Leonardo: Leobit’s AI-Powered HR Assistant
Custom development of an enterprise-grade AI-powered workplace assistant
ABOUT
the project
Client:
Location:

UK
|London
Company Size:
Industry:
Information Technology
Solution:
Leonardo is an enterprise-grade AI-powered workplace assistant implemented as a Slack bot. The solution works as an HR assistant for Leobit employees. By securely accessing the company’s database and employee information, it can respond to questions on coworkers, vacations, and company policies, as well as provide dynamic corporate documentation.
Leonardo is a friendly AI companion that is ready to answer any company questions. The solution includes several innovative architectural decisions designed to optimize its performance, manageability, and response precision. It empowers our employees, boosts their productivity, and helps us streamline communication and knowledge sharing within the company.

Customer
It was Leobit’s internal project aimed at empowering our employees and enhancing our HR team’s productivity.
Business Challenge
Leobit’s employees often need to quickly access company information, colleague details, and dynamic business data. Sometimes, this process takes time, as our specialists spend time and effort searching through various systems and documents, as well as messaging our HR managers.
Project
in detail
The implementation of Leonardo can be roughly divided into the planning stage and three stages of active development.



4 Layers Responsible for Different Functions
- Integration layer that is responsible for communication with external platforms like Slack and Microsoft Teams. It involves a multi platform webhook receiver.
- Business logic layer manages event processing, orchestrates AI workflows, and coordinates interactions between components.
- Data processing layer responsible for ingesting, transforming, and preparing content from various sources in an automated manner.
- Data access layer based on custom written and publicly available SDKs for ERP, Azure, Google Drive. This tier is responsible for retrieving data from Leobit’s curated data sources.

Decoupled Serverless Architecture
While implementing the platform, we were focused on isolating concerns and ensuring independent platform scaling. As a result, we applied a dual serverless architecture that consists of a bot and a data harvester. Our main bot handles real-time interactions. Meanwhile, the data harvester runs on schedule to collect information from the company database.
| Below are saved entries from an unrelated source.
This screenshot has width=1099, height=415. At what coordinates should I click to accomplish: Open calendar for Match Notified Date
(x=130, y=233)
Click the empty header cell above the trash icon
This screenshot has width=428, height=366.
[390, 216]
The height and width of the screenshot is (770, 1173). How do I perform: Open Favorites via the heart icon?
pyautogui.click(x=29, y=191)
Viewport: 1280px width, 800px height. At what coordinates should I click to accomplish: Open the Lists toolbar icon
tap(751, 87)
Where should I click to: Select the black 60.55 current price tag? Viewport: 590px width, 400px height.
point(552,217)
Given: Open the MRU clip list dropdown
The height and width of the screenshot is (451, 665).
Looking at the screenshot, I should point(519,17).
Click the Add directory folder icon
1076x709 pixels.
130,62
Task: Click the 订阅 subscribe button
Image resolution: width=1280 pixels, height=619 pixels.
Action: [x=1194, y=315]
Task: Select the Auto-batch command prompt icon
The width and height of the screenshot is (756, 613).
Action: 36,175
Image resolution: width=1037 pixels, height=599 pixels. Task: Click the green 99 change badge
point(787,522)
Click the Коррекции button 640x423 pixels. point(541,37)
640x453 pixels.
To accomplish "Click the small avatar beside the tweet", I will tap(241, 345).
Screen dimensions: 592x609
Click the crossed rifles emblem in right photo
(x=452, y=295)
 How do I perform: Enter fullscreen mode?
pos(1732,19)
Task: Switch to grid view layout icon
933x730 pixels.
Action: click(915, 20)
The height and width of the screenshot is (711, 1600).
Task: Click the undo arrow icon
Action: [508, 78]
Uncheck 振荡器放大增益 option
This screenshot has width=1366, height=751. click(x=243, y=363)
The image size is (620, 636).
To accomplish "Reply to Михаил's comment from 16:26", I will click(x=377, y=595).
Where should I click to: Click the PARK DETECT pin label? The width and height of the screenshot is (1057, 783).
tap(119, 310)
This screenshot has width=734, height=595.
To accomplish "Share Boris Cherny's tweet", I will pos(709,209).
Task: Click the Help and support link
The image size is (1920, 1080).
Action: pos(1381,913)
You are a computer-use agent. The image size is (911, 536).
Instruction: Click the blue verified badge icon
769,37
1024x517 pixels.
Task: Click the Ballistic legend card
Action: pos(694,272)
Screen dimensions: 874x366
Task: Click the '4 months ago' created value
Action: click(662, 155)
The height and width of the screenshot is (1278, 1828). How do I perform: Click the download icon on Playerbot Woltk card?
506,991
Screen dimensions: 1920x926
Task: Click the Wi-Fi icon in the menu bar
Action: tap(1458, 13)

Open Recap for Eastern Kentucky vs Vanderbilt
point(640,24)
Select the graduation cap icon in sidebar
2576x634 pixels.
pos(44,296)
Intelligent Data Processing Pipeline
We applied a custom preprocessing script for efficient AI indexing of data from company databases. The point is that human-readable content isn’t optimized for LLM consumption. Our custom script extracts information from embedded text, reformats it for structured representation, removes redundancy, and optimizes tokens, ultimately making this information fit for AI consumption. The same pipeline is responsible for standardizing the format of AI responses, making them human-optimized.

Extensible Support for Messaging Platforms
The solution provides an abstract messaging interface that efficiently integrates with Slack. It applies a modular webhook that connects to platform-specific adapters. To ensure responsiveness and prevent timeouts imposed by third-party platforms (such as Slack webhooks), we designed the system to deliver an immediate placeholder response. The actual AI processing and data retrieval are offloaded to background tasks, allowing the platform to later update or edit the original message with the final results.
Leonardo can be accessed directly through Slack or tagged in any conversation to assist with text summarization, fact-checking, or providing relevant information within the ongoing chat. In the future, we plan to extend our webhook contract to connect the platform with Microsoft Teams and other platforms.
Technology Solutions
- A hybrid approach to data processing, which combines cached indexed content and real-time API calls to ensure dynamic content freshness while maintaining fast performance.
- Decoupled serverless architecture that consists of a bot and a data harvester; designed to ensure an efficient separation of concerns.
- A well-organized 4-layer architecture notable for its excellent manageability.
- A modular webhook that efficiently integrates the solution with Slack, allowing users to access Leonardo directly through Slack or tag it in any conversation.
- Response time below 3 seconds and a 4-messages conversation history with the expansion capability.
- Efficient data pipeline that automatically optimizes user requests for LLM processing and provides human-optimized responses.
- Intelligent caching strategy for enhanced system performance.
Value Delivered
- A comprehensive solution that successfully bridges the gap between conversational AI and enterprise data systems.
- An intelligent AI-powered solution that efficiently deals with non-sensitive information about employees, like name, surname, position, manager, available vacation and more.
- A solution that successfully bridges conversational AI with enterprise data systems, featuring real-time data retrieval, automated content processing, and intelligent document indexing.
- Seamless integration with Slack and possibilities for further integration with other enterprise collaboration tools, such as Microsoft Teams.